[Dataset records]
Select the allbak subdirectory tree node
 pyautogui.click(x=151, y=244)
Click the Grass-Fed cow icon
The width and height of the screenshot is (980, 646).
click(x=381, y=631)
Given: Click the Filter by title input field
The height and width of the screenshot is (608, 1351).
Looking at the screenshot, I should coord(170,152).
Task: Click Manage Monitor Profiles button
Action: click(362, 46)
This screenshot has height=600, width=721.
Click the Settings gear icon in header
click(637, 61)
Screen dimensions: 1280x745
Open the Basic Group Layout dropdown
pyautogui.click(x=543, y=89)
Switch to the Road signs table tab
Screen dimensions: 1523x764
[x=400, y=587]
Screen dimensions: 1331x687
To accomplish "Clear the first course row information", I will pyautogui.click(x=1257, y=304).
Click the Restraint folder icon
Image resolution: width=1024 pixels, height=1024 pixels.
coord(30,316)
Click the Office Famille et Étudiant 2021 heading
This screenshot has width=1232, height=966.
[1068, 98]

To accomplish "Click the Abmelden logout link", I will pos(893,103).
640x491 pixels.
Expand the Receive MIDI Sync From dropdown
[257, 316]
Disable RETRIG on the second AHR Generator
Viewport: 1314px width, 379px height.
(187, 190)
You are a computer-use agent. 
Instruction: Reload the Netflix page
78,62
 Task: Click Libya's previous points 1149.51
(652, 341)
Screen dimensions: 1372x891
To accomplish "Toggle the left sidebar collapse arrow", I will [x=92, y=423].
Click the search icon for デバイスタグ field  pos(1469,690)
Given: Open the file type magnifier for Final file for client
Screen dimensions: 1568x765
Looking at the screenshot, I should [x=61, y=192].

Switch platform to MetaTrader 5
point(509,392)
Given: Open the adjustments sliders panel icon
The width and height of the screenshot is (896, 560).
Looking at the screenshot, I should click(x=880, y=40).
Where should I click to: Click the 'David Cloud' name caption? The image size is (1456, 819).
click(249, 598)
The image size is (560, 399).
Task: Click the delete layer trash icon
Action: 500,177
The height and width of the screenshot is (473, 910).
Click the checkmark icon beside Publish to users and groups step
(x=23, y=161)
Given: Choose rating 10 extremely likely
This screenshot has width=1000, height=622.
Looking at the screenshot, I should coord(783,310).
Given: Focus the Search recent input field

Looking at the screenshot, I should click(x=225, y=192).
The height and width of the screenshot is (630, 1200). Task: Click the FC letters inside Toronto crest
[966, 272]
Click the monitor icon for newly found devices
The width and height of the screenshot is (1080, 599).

• [Exercise description]
Every line of the data should be output exactly as it was given.

• [Task answer]
Select the allbak subdirectory tree node
 pyautogui.click(x=151, y=244)
Click the Grass-Fed cow icon
The width and height of the screenshot is (980, 646).
click(x=381, y=631)
Given: Click the Filter by title input field
The height and width of the screenshot is (608, 1351).
Looking at the screenshot, I should coord(170,152).
Task: Click Manage Monitor Profiles button
Action: click(362, 46)
This screenshot has height=600, width=721.
Click the Settings gear icon in header
click(637, 61)
Screen dimensions: 1280x745
Open the Basic Group Layout dropdown
pyautogui.click(x=543, y=89)
Switch to the Road signs table tab
Screen dimensions: 1523x764
[x=400, y=587]
Screen dimensions: 1331x687
To accomplish "Clear the first course row information", I will pyautogui.click(x=1257, y=304).
Click the Restraint folder icon
Image resolution: width=1024 pixels, height=1024 pixels.
coord(30,316)
Click the Office Famille et Étudiant 2021 heading
This screenshot has width=1232, height=966.
[1068, 98]

To accomplish "Click the Abmelden logout link", I will pos(893,103).
640x491 pixels.
Expand the Receive MIDI Sync From dropdown
[257, 316]
Disable RETRIG on the second AHR Generator
Viewport: 1314px width, 379px height.
(187, 190)
You are a computer-use agent. 
Instruction: Reload the Netflix page
78,62
 Task: Click Libya's previous points 1149.51
(652, 341)
Screen dimensions: 1372x891
To accomplish "Toggle the left sidebar collapse arrow", I will [x=92, y=423].
Click the search icon for デバイスタグ field  pos(1469,690)
Given: Open the file type magnifier for Final file for client
Screen dimensions: 1568x765
Looking at the screenshot, I should [x=61, y=192].

Switch platform to MetaTrader 5
point(509,392)
Given: Open the adjustments sliders panel icon
The width and height of the screenshot is (896, 560).
Looking at the screenshot, I should click(x=880, y=40).
Where should I click to: Click the 'David Cloud' name caption? The image size is (1456, 819).
click(249, 598)
The image size is (560, 399).
Task: Click the delete layer trash icon
Action: 500,177
The height and width of the screenshot is (473, 910).
Click the checkmark icon beside Publish to users and groups step
(x=23, y=161)
Given: Choose rating 10 extremely likely
This screenshot has width=1000, height=622.
Looking at the screenshot, I should coord(783,310).
Given: Focus the Search recent input field

Looking at the screenshot, I should click(x=225, y=192).
The height and width of the screenshot is (630, 1200). Task: Click the FC letters inside Toronto crest
[966, 272]
Click the monitor icon for newly found devices
The width and height of the screenshot is (1080, 599).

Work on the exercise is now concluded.